その115 《アイテム・インベントリ》

――復讐に燃えてるとこ悪いんだけど、いっこいい?

「なんだ?」

――そーいや、“勇者”の力で人殺しするのはNGってこと、伝えてなかったなー……って。

「そうなのか?」

――うん。ほら、いちおーあたしら、正義の味方ポジな訳じゃない? いくら救いようのないウンコ野郎でも、殺しだけはダメなんだな。”悪”のカルマ判定になっちゃうから。

「ふうん……」


 そこで俺は、数秒ほど押し黙る。

 目の前には、つい先程まで俺を切り刻もうとしていた(まあ、今でも隙あらば切り刻むつもりでいるだろうけど)男がいる。


――……それでもやっぱ、相手が憎らしい?


 訊ねる光音の言葉は、どこか俺を試すようでもあった。


「憎いってのとは少し違うな。もう二度と関わりたくないって気持ちの方が大きい」

――そう。それを聞いて、安心したわ。

「俺たちは俺たちで、楽しくやっていこう。ここの奴らとは無関係なところでな」


 テーブルの上からひょいと降りて、興一に顔を向ける。


「興一。念のため聞くけど、……着いてくるか?」

「モチのロンですぞ!」

「良い返事だ」


 その後、ホームレス風の爺さんにまだ息があることを確認。


「それと、この人も連れて行く」

「確かに、見捨ててはおけませぬ。……だが、このまま動かすのは危険ですぞ。最悪、ショック死に到る可能性も」


 そこで一旦、光音に向けて呟く。


「なあ、回復魔法的なやつ、ないのか?」

――回復魔法は、……一応、存在するけど、今のキミじゃあ使えないわね。

「他に手段は?」

――あるわ。

「どうすればいい?」

――そうねぇ。じゃ、一番手っ取り早い方法で延命をしましょう。


 すると、眼前のモニターに様々な情報が展開された。ものすごい勢いでデータが表示されていき、その中から”やくそう”と書かれた項目が選択される。
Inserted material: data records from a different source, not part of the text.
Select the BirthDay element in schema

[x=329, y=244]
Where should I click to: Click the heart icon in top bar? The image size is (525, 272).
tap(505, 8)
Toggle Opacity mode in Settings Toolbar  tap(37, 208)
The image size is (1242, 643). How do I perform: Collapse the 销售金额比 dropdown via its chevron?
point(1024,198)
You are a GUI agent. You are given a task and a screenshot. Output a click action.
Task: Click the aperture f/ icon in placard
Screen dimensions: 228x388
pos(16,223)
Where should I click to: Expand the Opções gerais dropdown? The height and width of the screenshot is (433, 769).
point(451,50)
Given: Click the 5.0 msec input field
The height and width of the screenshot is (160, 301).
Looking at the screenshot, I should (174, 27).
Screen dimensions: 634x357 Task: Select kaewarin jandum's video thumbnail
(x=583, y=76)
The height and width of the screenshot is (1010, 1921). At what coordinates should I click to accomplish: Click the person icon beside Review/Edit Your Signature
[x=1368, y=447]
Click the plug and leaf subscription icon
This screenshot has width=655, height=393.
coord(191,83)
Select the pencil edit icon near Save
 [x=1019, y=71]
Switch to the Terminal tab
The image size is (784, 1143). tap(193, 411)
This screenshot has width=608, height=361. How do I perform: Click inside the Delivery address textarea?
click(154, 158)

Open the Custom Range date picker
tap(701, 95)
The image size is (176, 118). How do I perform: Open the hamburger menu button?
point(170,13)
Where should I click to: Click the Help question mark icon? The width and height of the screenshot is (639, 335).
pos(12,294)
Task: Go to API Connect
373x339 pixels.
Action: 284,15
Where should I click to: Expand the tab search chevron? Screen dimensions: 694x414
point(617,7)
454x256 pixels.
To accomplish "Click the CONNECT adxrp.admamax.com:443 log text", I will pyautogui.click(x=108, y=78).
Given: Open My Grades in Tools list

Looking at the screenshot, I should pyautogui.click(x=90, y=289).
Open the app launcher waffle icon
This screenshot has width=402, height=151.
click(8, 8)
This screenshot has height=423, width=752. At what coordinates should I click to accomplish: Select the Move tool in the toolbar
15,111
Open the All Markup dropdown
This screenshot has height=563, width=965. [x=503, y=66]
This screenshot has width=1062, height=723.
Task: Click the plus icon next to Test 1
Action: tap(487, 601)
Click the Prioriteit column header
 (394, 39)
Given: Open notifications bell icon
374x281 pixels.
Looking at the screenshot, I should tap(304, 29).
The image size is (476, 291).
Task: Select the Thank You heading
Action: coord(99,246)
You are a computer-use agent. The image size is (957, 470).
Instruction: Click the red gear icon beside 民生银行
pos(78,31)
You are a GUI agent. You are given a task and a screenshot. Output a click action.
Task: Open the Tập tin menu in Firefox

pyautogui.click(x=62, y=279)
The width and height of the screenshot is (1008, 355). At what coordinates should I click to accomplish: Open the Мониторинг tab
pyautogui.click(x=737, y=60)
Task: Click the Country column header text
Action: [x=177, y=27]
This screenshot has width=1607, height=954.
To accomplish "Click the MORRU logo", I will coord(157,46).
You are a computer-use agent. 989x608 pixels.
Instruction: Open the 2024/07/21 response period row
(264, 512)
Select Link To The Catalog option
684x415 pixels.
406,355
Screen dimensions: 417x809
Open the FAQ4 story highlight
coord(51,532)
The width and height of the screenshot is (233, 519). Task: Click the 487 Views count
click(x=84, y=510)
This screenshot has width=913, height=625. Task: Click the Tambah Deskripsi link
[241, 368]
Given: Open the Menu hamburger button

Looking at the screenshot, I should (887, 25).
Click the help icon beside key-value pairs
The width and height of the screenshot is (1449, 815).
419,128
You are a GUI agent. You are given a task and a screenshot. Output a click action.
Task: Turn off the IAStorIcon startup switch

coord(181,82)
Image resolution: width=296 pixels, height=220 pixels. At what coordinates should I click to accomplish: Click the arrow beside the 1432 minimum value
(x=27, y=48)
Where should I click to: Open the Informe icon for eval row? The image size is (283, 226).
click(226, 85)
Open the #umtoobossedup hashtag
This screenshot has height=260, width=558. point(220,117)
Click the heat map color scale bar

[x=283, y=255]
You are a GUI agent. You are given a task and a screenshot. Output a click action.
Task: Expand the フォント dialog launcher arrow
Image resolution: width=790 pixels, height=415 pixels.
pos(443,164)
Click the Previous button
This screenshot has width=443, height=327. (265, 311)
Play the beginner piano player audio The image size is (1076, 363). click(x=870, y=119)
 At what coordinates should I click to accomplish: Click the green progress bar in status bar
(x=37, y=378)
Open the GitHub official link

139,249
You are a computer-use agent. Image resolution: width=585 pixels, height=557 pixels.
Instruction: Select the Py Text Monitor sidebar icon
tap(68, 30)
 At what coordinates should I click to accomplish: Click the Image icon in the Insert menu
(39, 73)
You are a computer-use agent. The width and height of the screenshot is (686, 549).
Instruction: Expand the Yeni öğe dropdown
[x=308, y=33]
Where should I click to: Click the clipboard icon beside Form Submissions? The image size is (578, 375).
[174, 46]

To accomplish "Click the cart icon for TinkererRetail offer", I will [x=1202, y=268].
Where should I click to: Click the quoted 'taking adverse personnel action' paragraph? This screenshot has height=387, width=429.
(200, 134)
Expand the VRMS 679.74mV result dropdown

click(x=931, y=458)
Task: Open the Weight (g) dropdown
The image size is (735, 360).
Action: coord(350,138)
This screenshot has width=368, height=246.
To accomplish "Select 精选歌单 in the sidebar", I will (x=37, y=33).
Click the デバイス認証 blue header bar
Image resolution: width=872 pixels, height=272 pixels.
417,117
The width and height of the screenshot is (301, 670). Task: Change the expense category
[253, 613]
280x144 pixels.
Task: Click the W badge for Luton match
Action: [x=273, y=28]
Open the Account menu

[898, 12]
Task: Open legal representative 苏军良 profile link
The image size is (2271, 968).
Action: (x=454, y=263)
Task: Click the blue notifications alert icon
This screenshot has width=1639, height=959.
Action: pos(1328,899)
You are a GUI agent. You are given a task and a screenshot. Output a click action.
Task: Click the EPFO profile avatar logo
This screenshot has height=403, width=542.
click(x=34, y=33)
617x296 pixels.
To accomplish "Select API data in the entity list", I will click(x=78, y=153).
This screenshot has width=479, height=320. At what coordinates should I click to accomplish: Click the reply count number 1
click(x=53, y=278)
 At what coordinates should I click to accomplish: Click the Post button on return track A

 同時に、俺の目の前に、ひらりと一枚の葉っぱが舞い降りた。


――いま、“やくそう”を出したわ。

「……どういう手品だ、これ」

――《アイテム・インベントリ》っていうスキルよ。これを使えば、あたしが以前手に入れたアイテムなら、なんでも引き出すことができるの。


 ほう。

 そんな、ドラえもんの四次元ポケットみたいな機能が。

 そういえば、光音が死ぬ直前まで持っていた剣が、いつの間にか消失していた一件を思い出す。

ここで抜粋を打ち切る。